Direction
Copy the rows shown below word for word, starting at the line containing "You are a computer-use" and ending at the last row, leaving the pictures out of the answer.

------ Given data ------

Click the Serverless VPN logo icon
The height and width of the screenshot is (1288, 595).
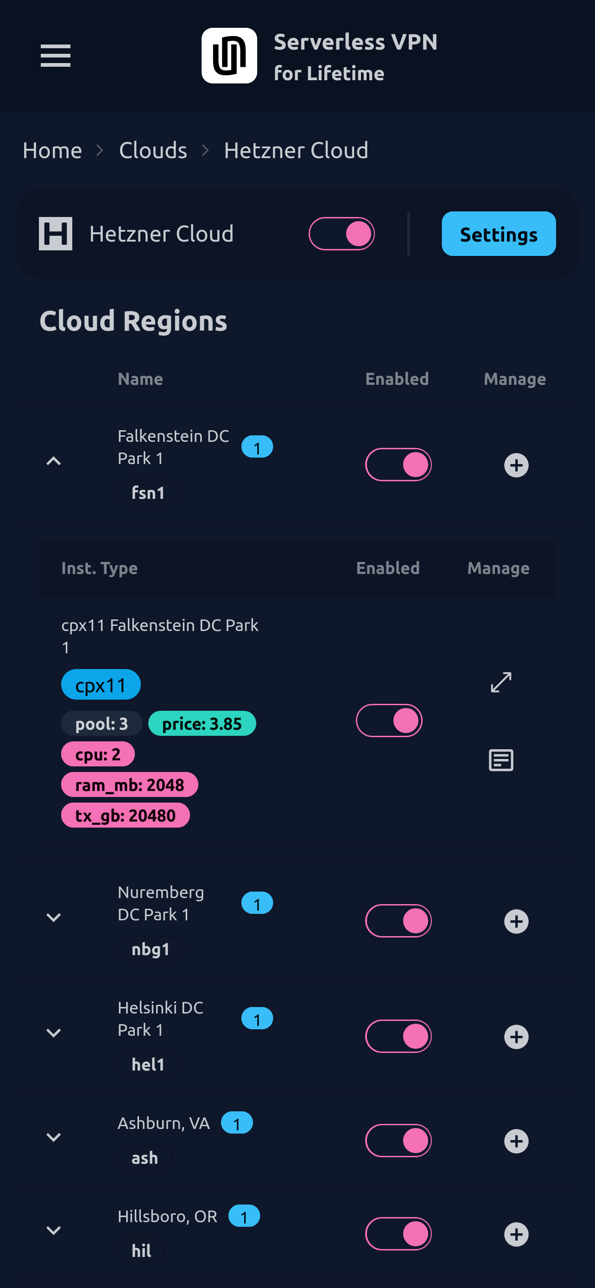[x=229, y=56]
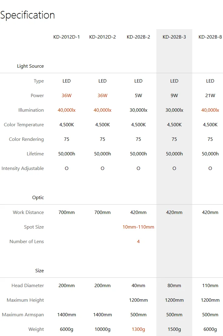Viewport: 223px width, 336px height.
Task: Click the Size section label
Action: click(40, 271)
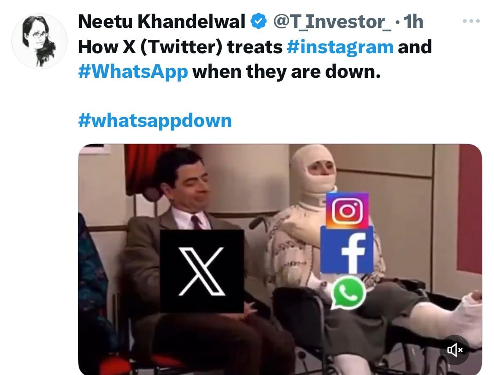
Task: Unmute the video with the speaker icon
Action: [455, 350]
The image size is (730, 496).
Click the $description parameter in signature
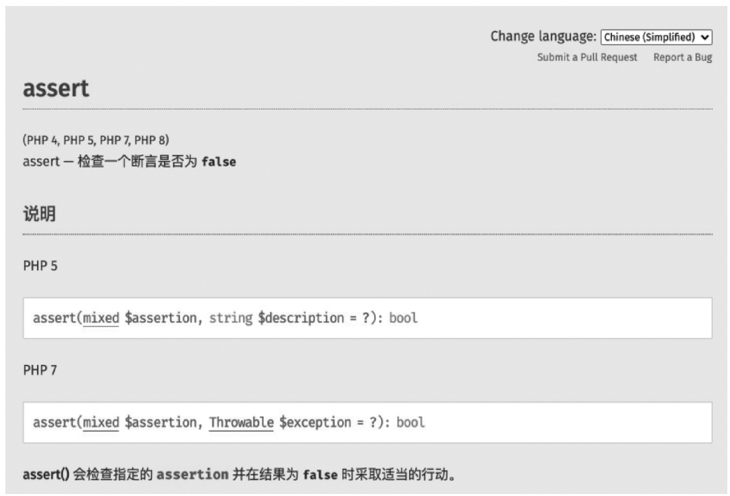pos(301,318)
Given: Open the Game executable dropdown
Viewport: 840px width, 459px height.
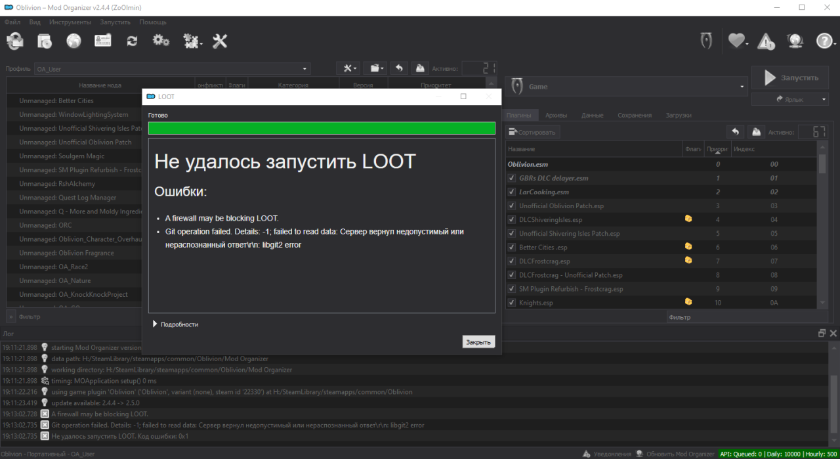Looking at the screenshot, I should (628, 86).
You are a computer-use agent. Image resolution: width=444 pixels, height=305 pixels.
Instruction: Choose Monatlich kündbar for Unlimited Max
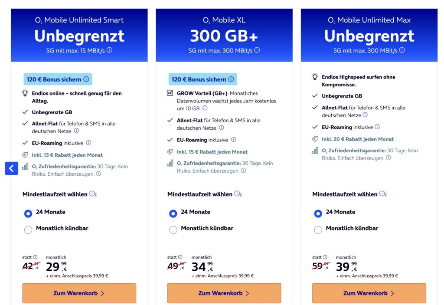click(318, 230)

------

Expected output
You are a computer-use agent. Image resolution: width=444 pixels, height=305 pixels.
Instruction: Choose Monatlich kündbar for Unlimited Max
click(318, 230)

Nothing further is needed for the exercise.